(Beginning of INPUT MATERIAL)

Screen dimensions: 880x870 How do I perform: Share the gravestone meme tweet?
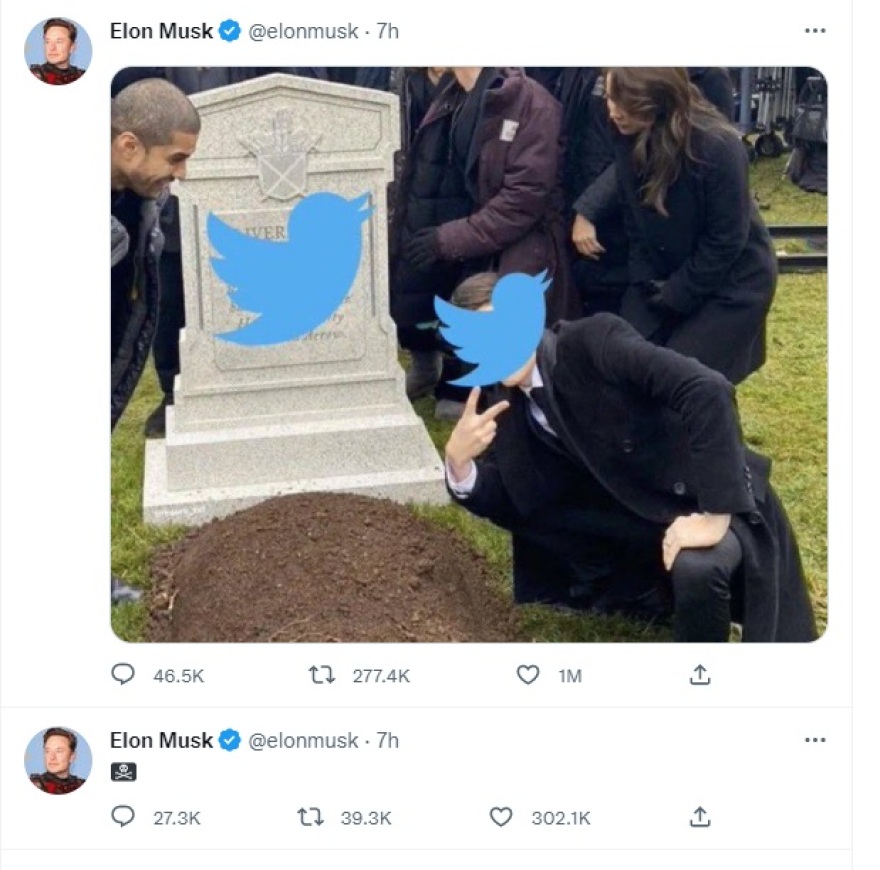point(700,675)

(End of INPUT MATERIAL)
(Beginning of INPUT MATERIAL)

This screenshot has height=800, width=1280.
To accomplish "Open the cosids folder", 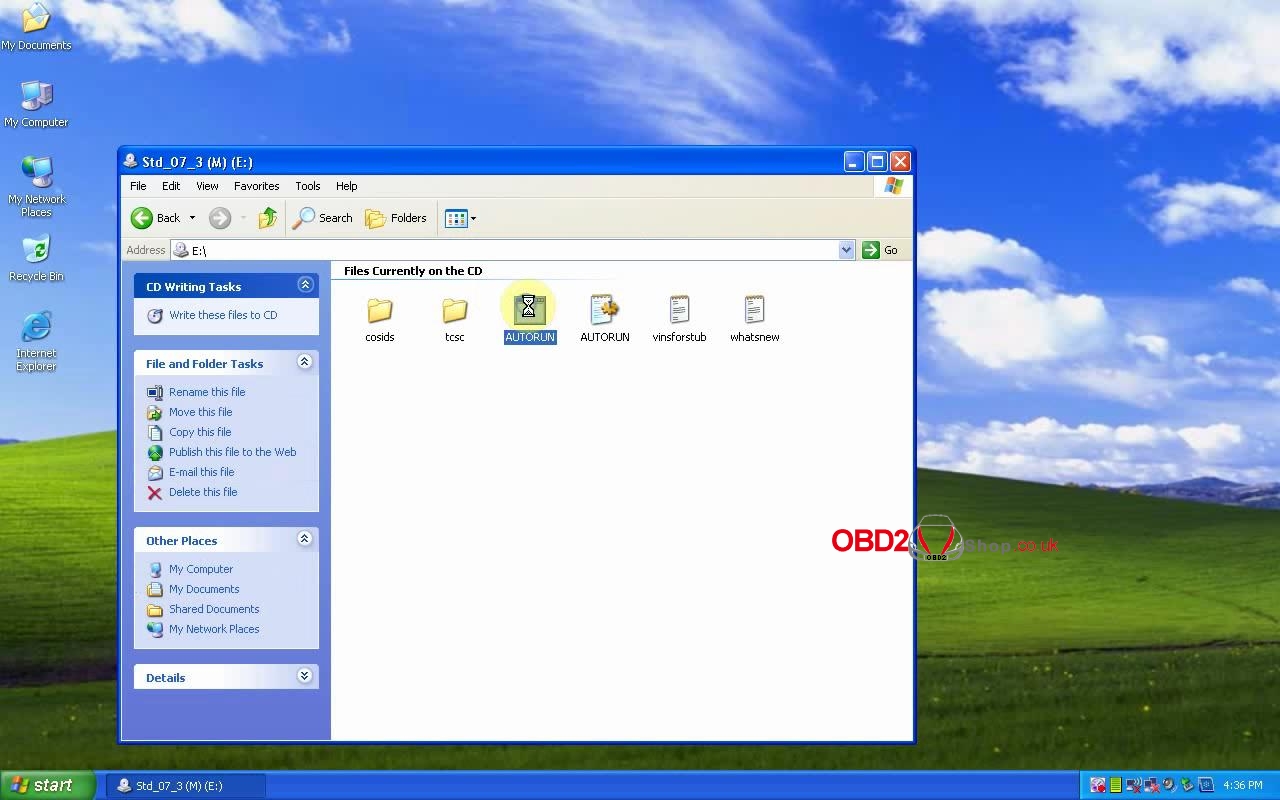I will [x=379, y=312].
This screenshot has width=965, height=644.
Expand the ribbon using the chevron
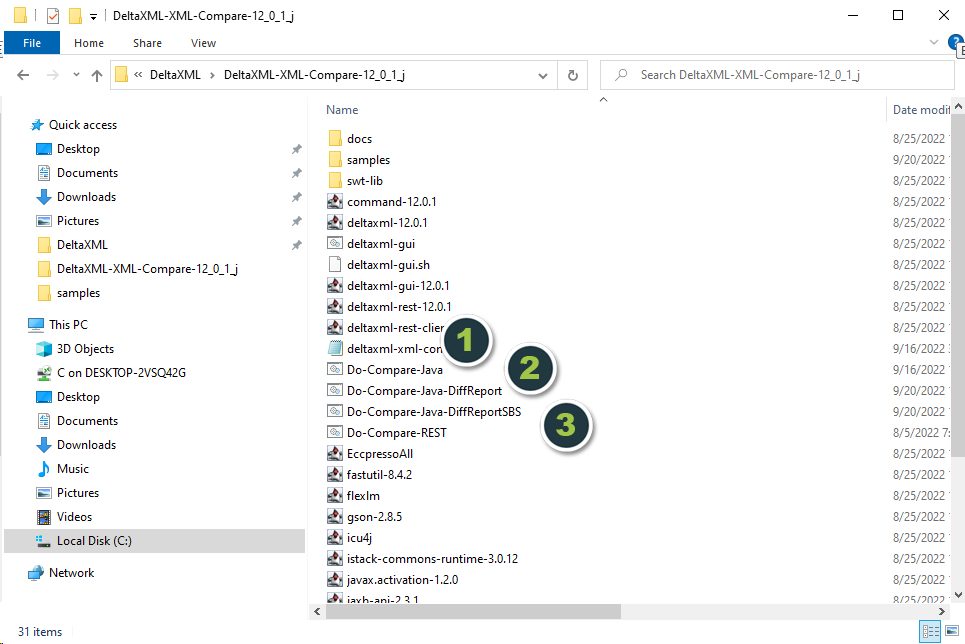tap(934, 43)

(End of INPUT MATERIAL)
(Beginning of INPUT MATERIAL)

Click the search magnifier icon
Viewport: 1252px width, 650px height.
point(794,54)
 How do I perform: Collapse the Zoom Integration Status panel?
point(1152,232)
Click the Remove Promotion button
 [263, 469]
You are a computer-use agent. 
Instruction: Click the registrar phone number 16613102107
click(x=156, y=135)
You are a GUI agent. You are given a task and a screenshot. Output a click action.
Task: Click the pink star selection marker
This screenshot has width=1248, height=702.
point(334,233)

(End of INPUT MATERIAL)

WHAT THIS TASK INVOLVES:
In the entries above, find each line that includes the string "agent" and copy it.

TASK ANSWER:
You are a computer-use agent. 
You are a GUI agent. You are given a task and a screenshot. Output a click action.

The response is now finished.